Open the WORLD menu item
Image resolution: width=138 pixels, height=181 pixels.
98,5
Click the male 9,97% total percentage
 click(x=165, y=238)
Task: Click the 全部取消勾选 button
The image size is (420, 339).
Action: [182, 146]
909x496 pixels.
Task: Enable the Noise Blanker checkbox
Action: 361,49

==============================

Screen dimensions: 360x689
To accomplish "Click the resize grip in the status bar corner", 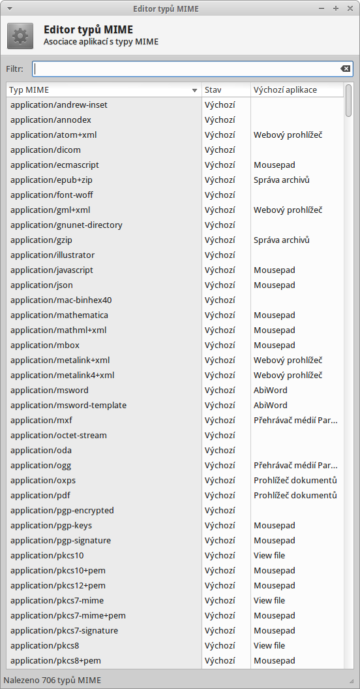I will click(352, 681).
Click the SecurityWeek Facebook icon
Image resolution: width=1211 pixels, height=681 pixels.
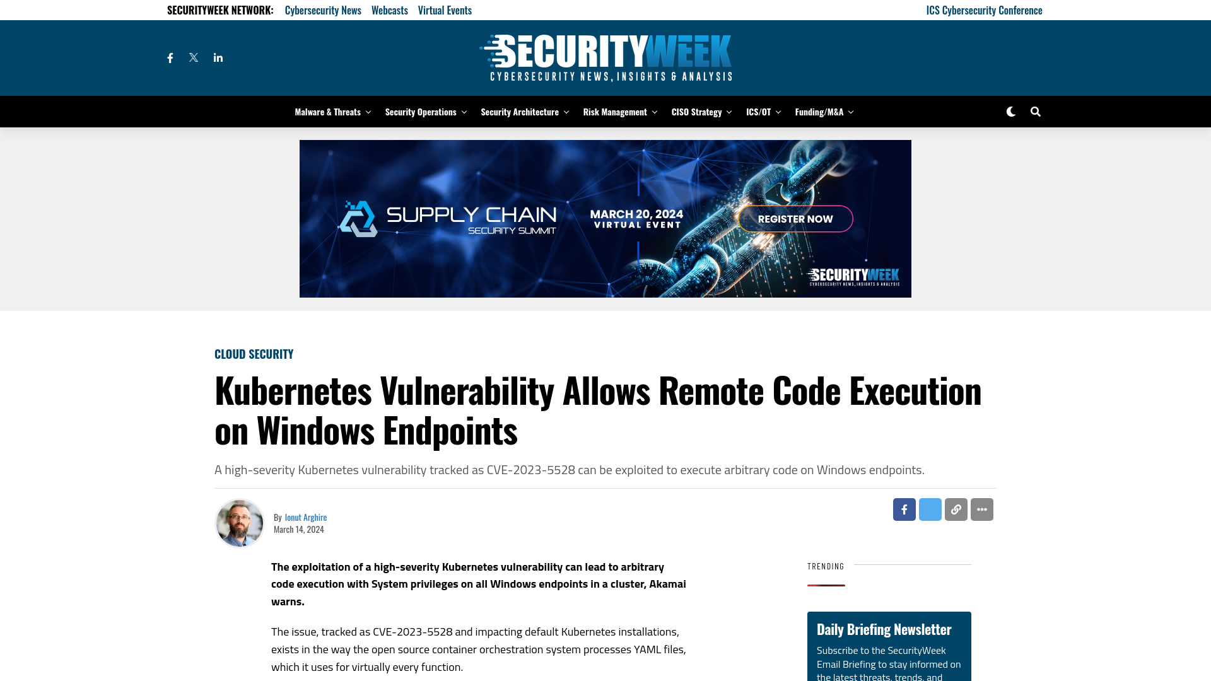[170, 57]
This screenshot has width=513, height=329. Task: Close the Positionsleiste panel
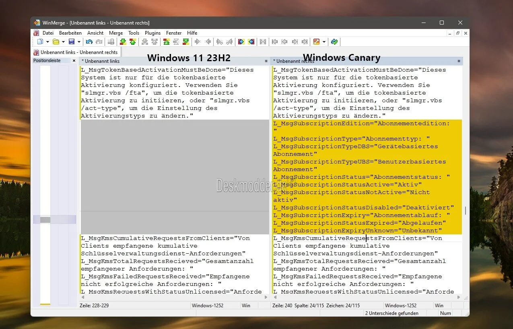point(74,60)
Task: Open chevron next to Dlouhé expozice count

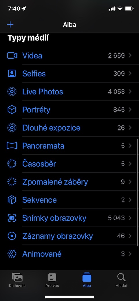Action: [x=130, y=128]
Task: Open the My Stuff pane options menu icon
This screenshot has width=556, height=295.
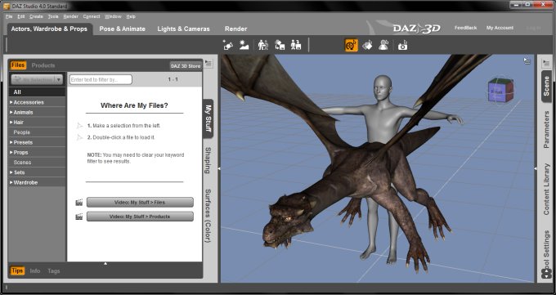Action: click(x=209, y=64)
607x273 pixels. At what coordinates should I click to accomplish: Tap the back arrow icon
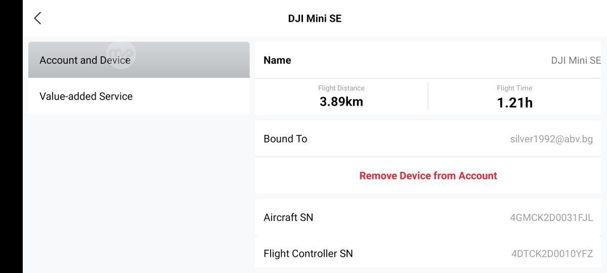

==============================

• [WHAT THE EXERCISE ASKS]
Lines with the word "menu" in them should be copied from the preceding records.

• [ANSWER TO THE PROBLEM]
Open the WORLD menu item
Task: Open the My Stuff pane options menu icon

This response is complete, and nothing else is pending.